Broken object-level authorisation¶

BOLA occurs when an endpoint fetches a resource by ID without checking whether the caller is entitled to that resource. Incrementing or guessing an ID returns another user’s data.

Route-level authentication middleware confirms that the caller is logged in. It does not confirm that this caller owns the resource at /orders/4721. The ownership check happens at the query level:

from sqlalchemy import select
from flask import g, abort

def get_order(order_id: int):
    order = db.session.execute(
        select(Order).filter_by(id=order_id, customer_id=g.current_user.id)
    ).scalar_one_or_none()

    if order is None:
        abort(404)  # 404, not 403: avoid confirming the resource exists

    return order

Returning 404 rather than 403 is a deliberate choice: a 403 confirms the resource exists and the caller simply lacks access, which is information in itself. A 404 gives the enumerator no confirmation either way.

UUID primary keys raise the difficulty of enumeration but do not eliminate the need for the ownership check. A UUID can be discovered through other means: shared links, logs, email, or a different endpoint that leaks it.

Broken function-level authorisation¶

BFLA occurs when a caller performs an operation they are not permitted to perform, typically by using an HTTP method that the authorisation check does not cover. Middleware that checks authentication on GET requests to /api/admin/users does not automatically protect POST, PUT, or DELETE on the same path.

Every method that modifies state warrants an explicit permission check:

from functools import wraps
from flask import g, abort

def require_role(*roles):
    def decorator(f):
        @wraps(f)
        def wrapper(*args, **kwargs):
            if g.current_user.role not in roles:
                abort(403)
            return f(*args, **kwargs)
        return wrapper
    return decorator

@app.route("/api/admin/users/<int:user_id>", methods=["GET", "POST", "DELETE"])
@require_role("admin")
def admin_user(user_id: int):
    ...

The decorator applies to all methods on the route. A common failure is applying role checks only to the specific method tested during development, leaving other methods unguarded.

X-HTTP-Method-Override headers allow some clients to tunnel methods through POST. An endpoint that processes this header without applying the same authorisation logic as the overridden method is a BFLA vector.

Microservice trust¶

In a microservice architecture, requests from an internal upstream service may carry no credential, relying on network-level trust (private subnet, service mesh). A compromised upstream service then has the same access as the API itself.

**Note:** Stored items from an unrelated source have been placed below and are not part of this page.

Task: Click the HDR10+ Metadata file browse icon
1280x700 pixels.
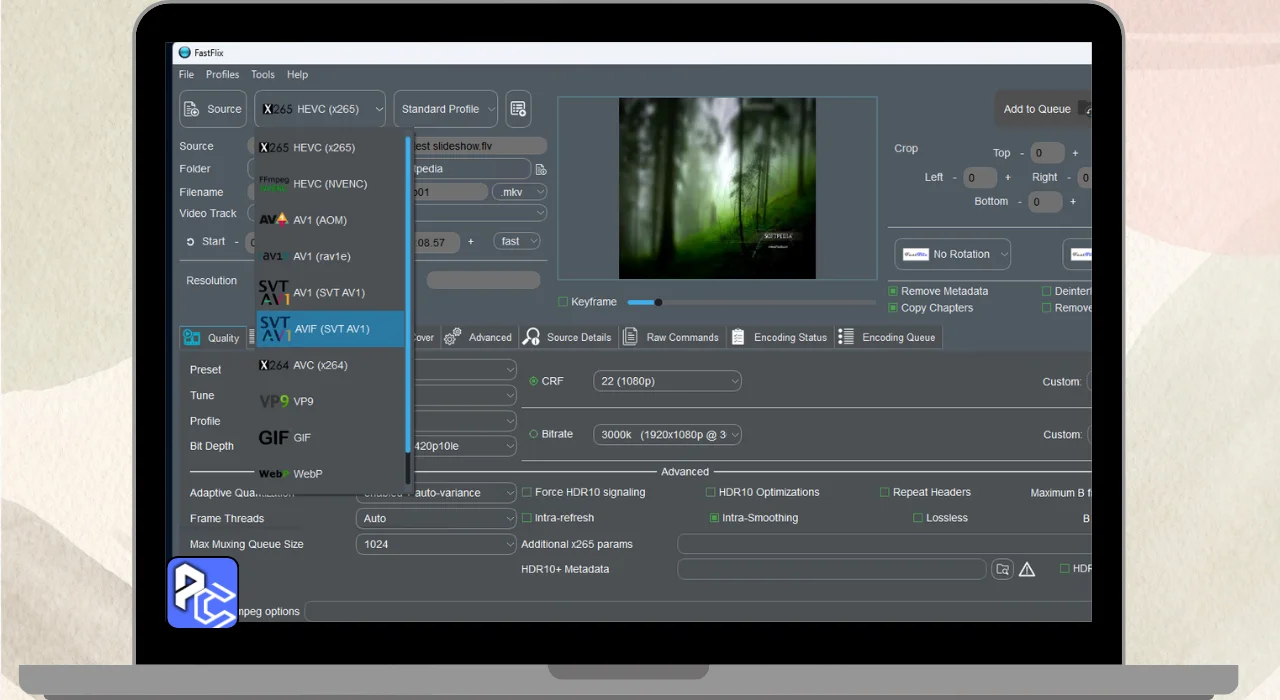Action: tap(1002, 569)
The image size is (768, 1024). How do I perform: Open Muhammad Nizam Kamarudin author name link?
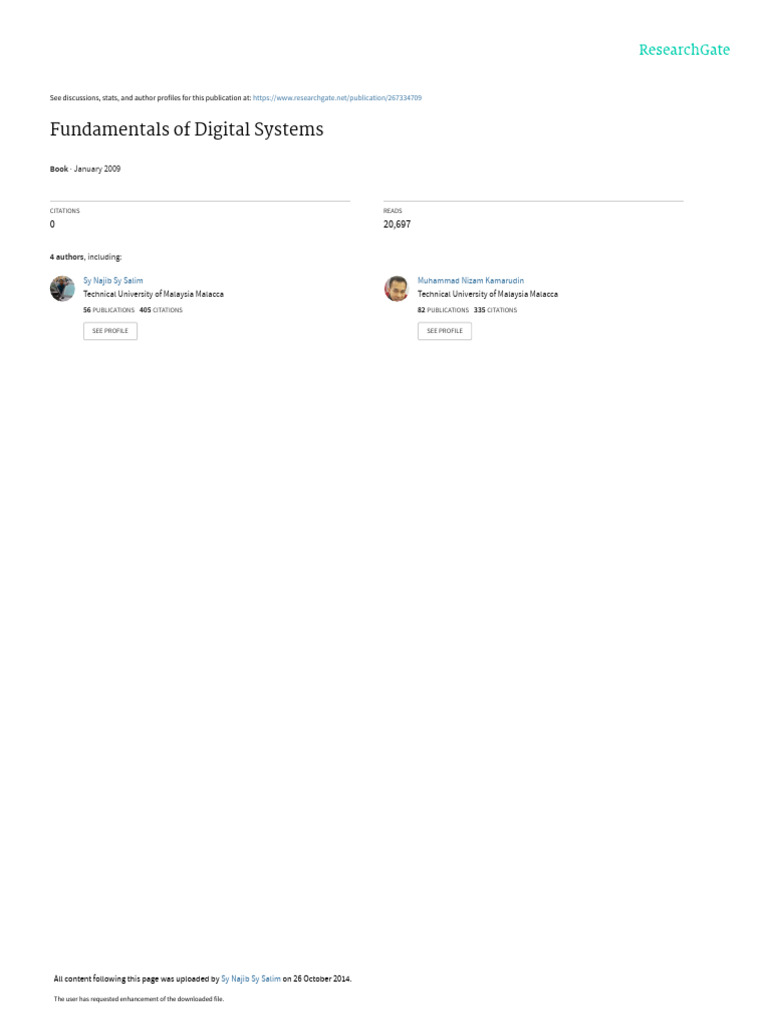point(471,281)
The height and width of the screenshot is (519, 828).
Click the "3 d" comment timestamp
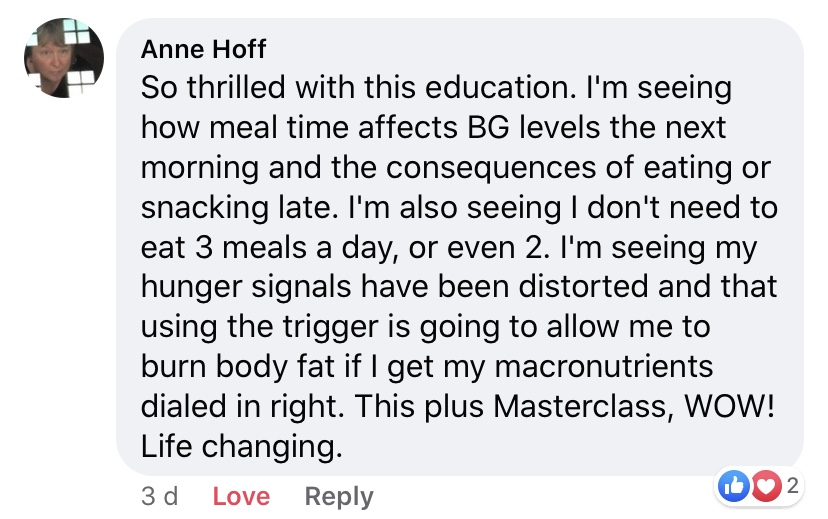(x=159, y=496)
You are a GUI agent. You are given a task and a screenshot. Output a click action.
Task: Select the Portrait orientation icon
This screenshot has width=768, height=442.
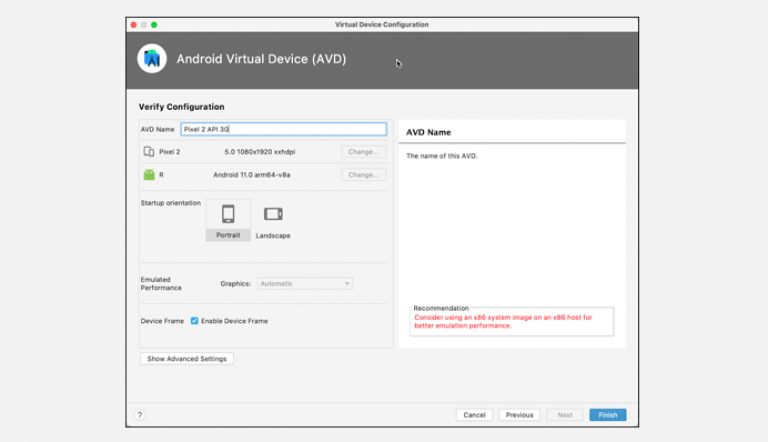tap(228, 214)
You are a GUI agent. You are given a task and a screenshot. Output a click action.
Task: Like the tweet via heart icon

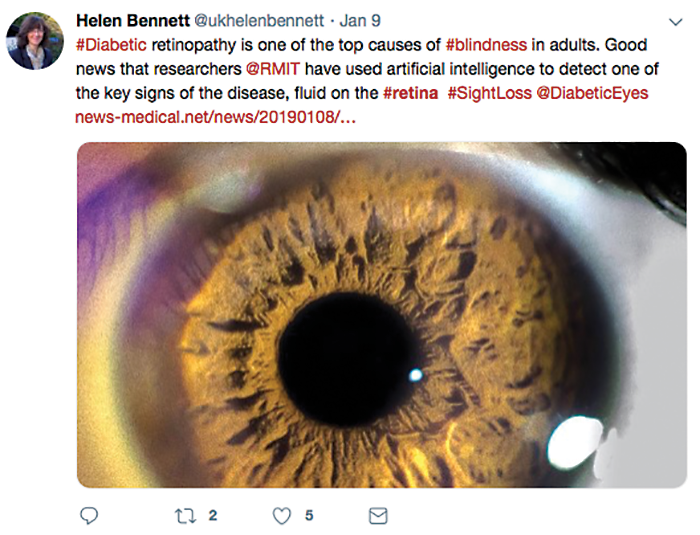coord(282,516)
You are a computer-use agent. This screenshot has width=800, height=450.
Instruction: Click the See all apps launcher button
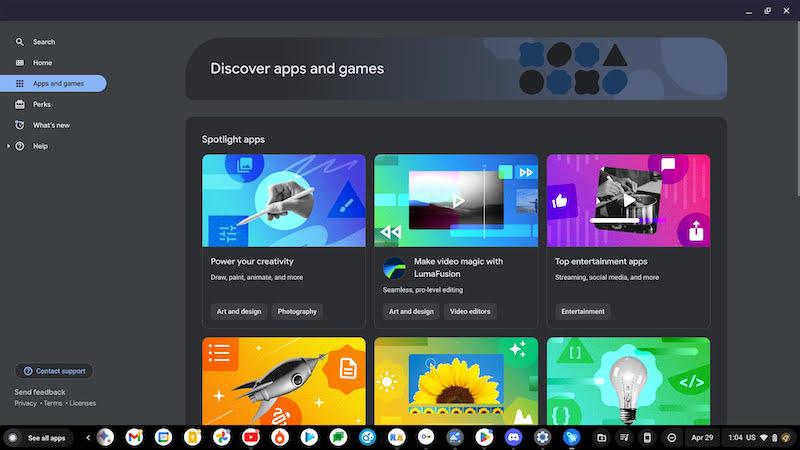38,438
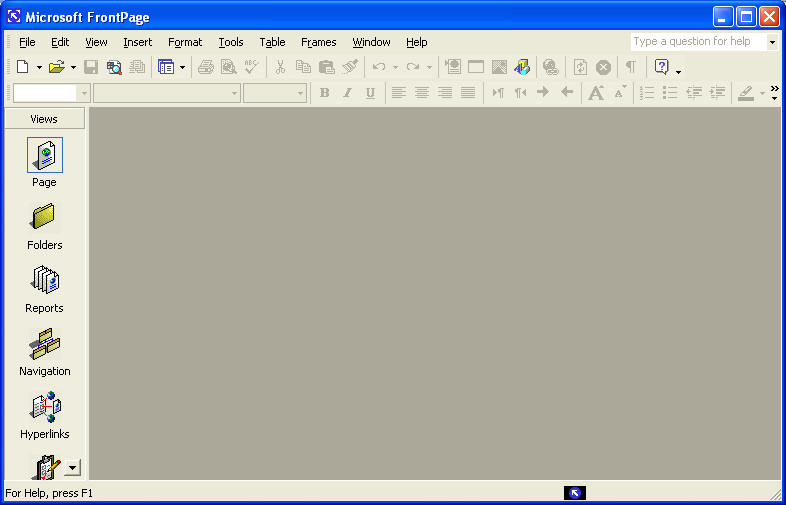Open the Page view
786x505 pixels.
click(44, 162)
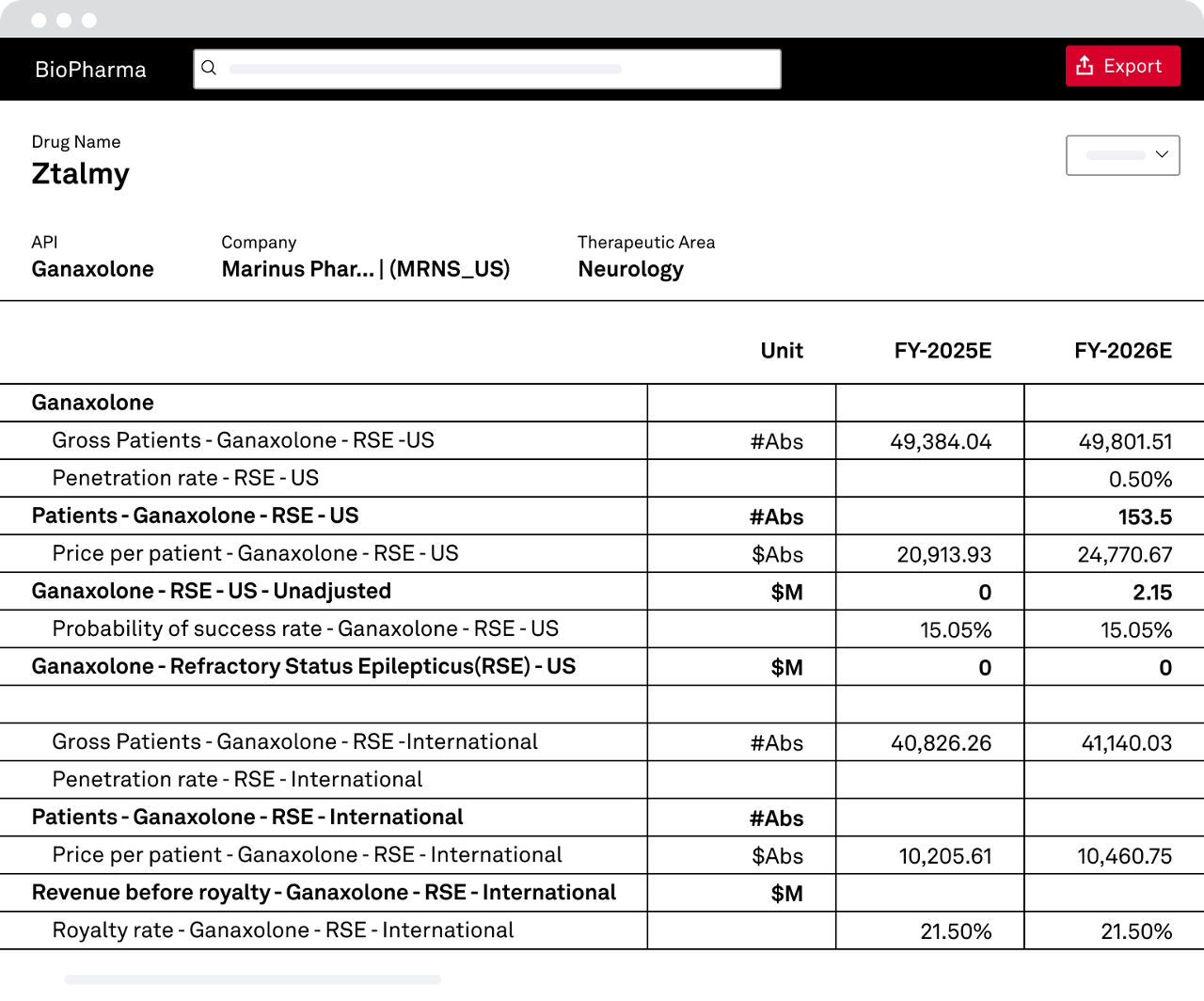1204x1001 pixels.
Task: Select Patients - Ganaxolone - RSE - International row
Action: click(x=247, y=817)
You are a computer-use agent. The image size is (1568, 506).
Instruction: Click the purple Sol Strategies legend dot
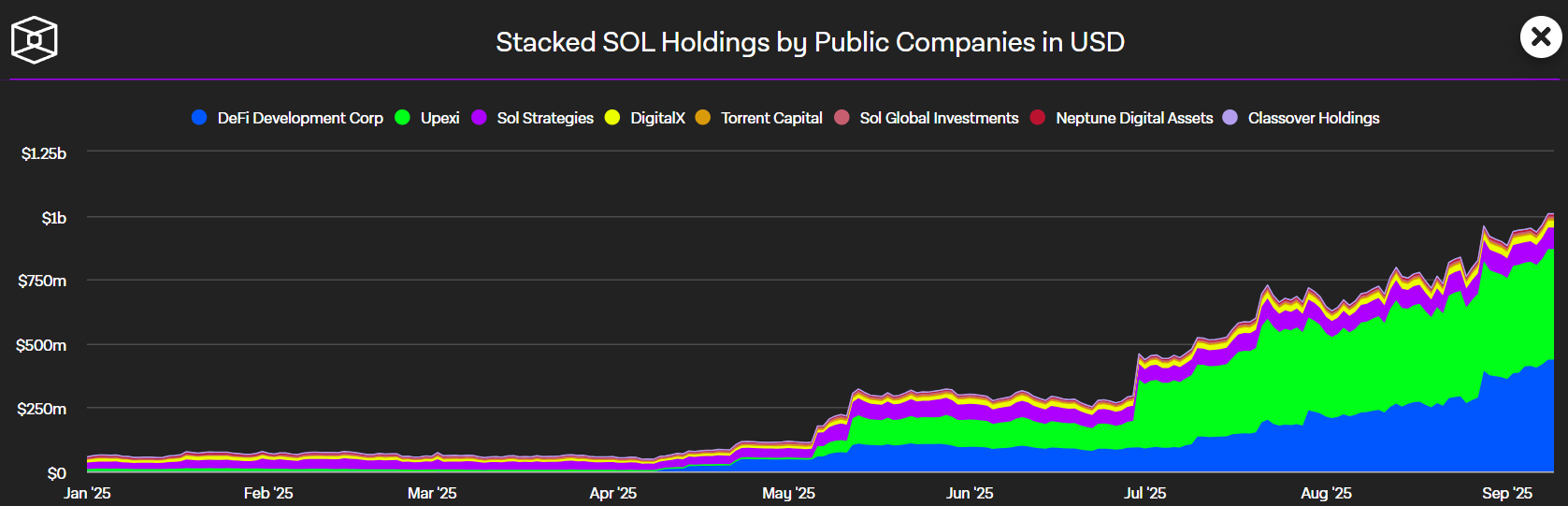tap(479, 118)
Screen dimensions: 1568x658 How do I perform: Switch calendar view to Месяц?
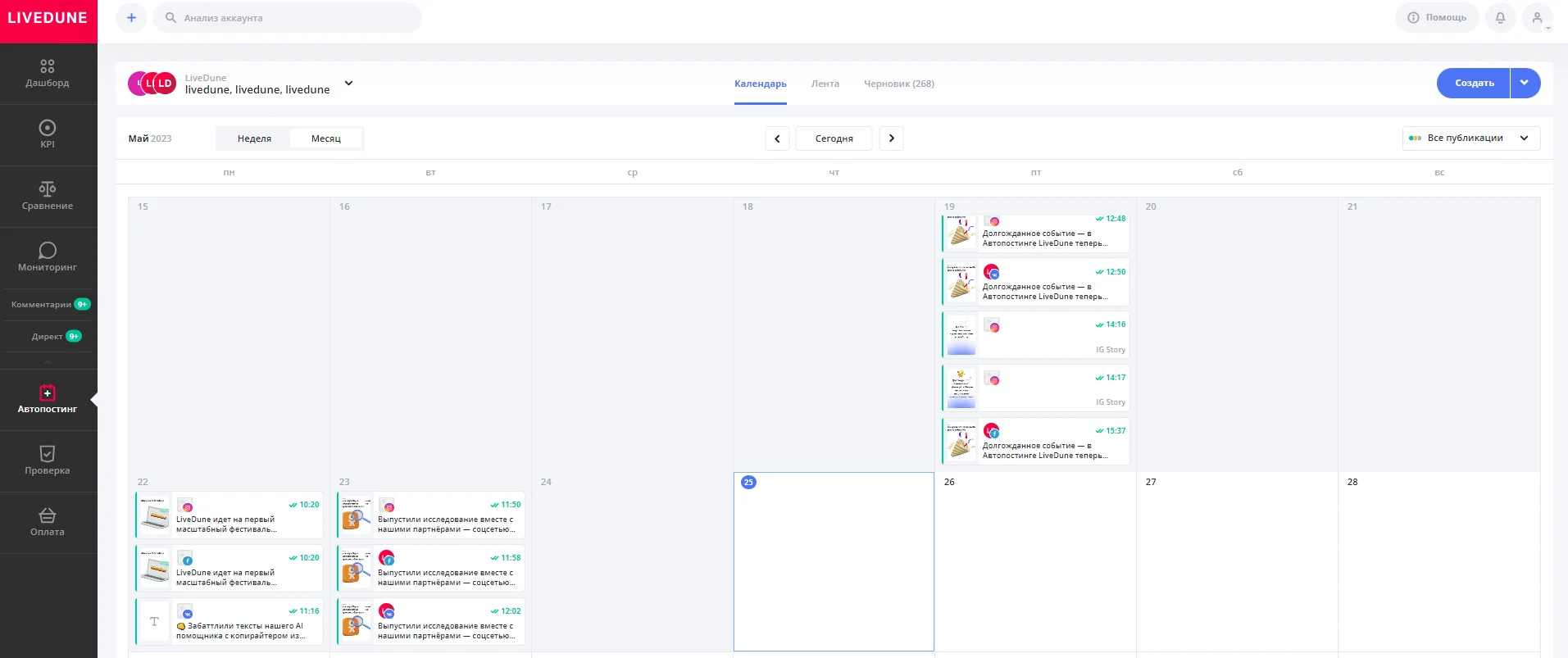(325, 138)
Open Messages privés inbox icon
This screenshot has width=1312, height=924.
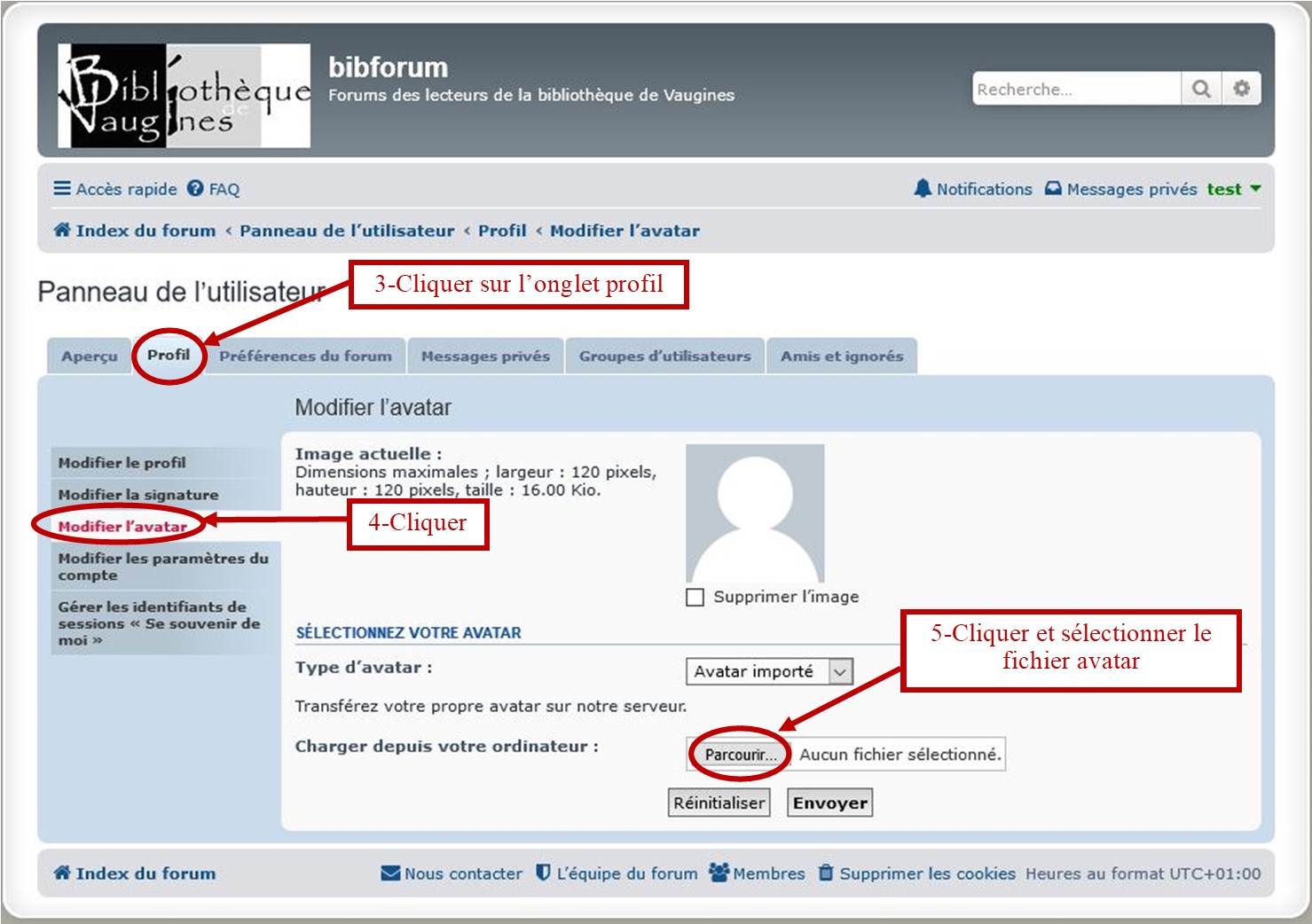[1053, 189]
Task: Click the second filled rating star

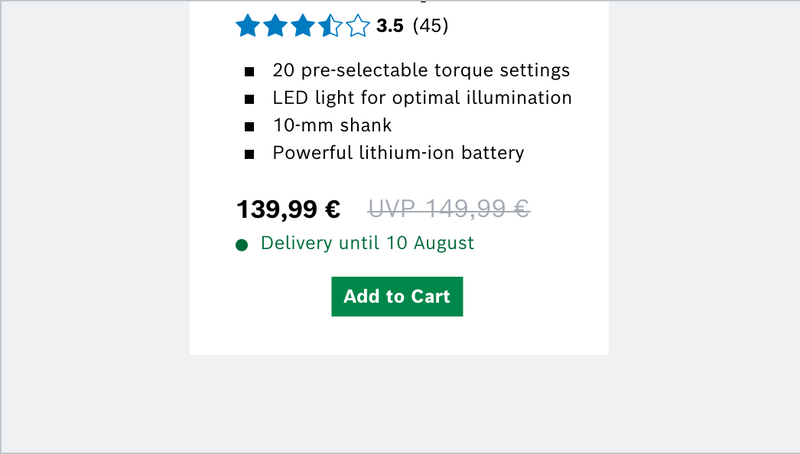Action: (275, 26)
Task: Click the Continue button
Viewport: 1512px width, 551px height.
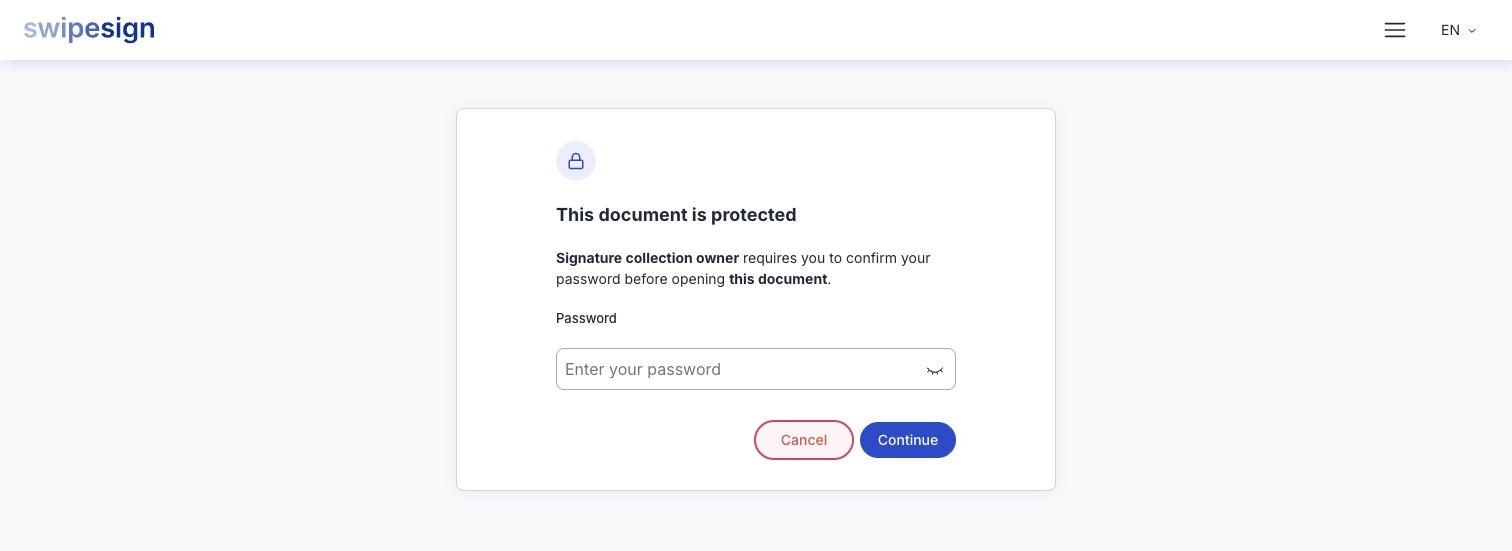Action: point(908,440)
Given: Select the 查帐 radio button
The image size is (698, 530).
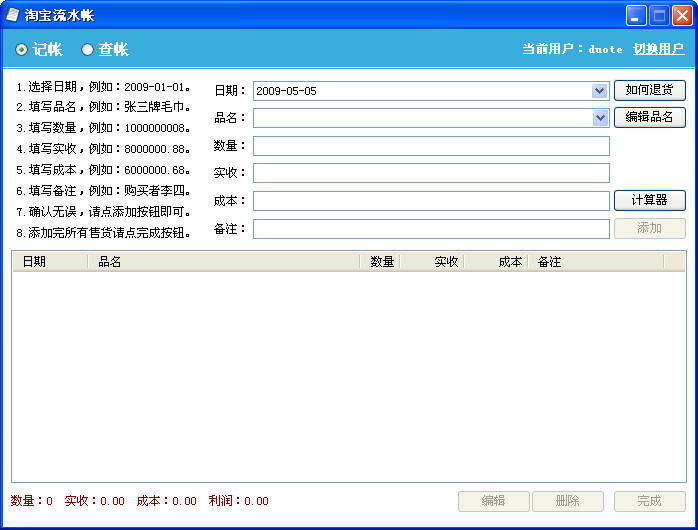Looking at the screenshot, I should [88, 50].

Downstream services validating the identity of their callers (via mTLS, a signed service token, or a gateway-issued caller claim) provide a layer that network position alone does not. This is particularly relevant for high-privilege internal endpoints that are never intended to be reachable from outside the network but are reachable from within it. Gateway-level authentication does not substitute for per-service authorisation.